◆ **WRITTEN EXERCISE**:
Pick out each line in the material below that contains the word "Register" and copy those lines in full.

◆ **STORED DATA**:
◆ ◆ ◆ ◆

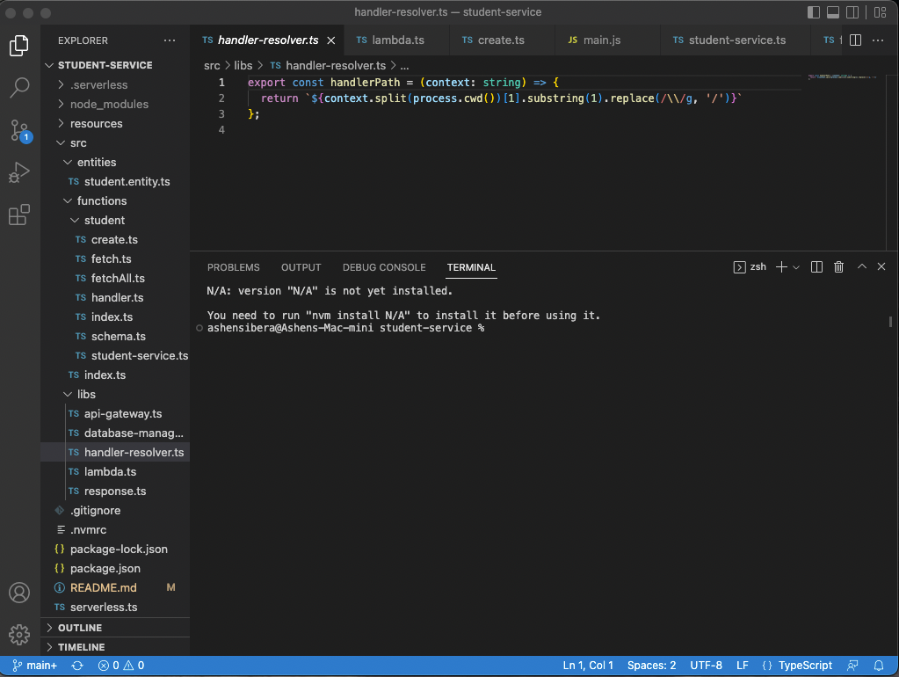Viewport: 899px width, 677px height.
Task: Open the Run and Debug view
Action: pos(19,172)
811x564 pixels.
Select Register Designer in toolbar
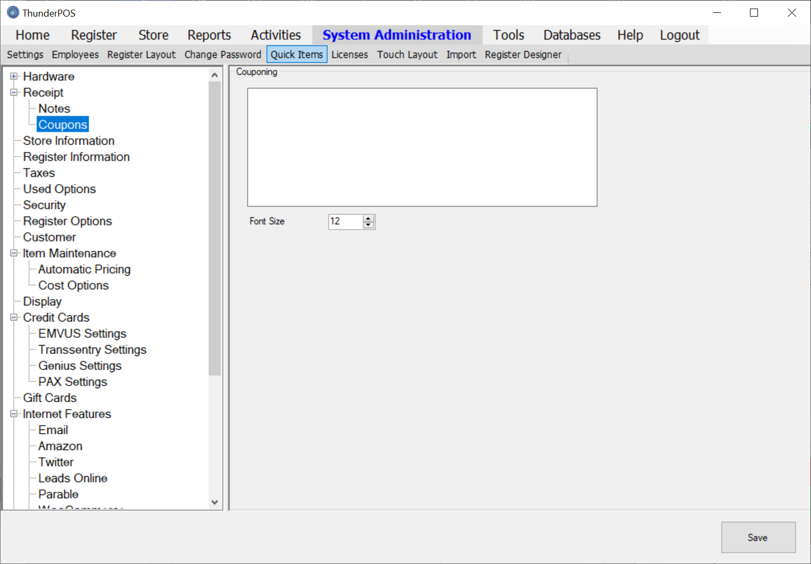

◆ ◆ ◆ ◆

◆ **EXPECTED ANSWER**:
Select Register Designer in toolbar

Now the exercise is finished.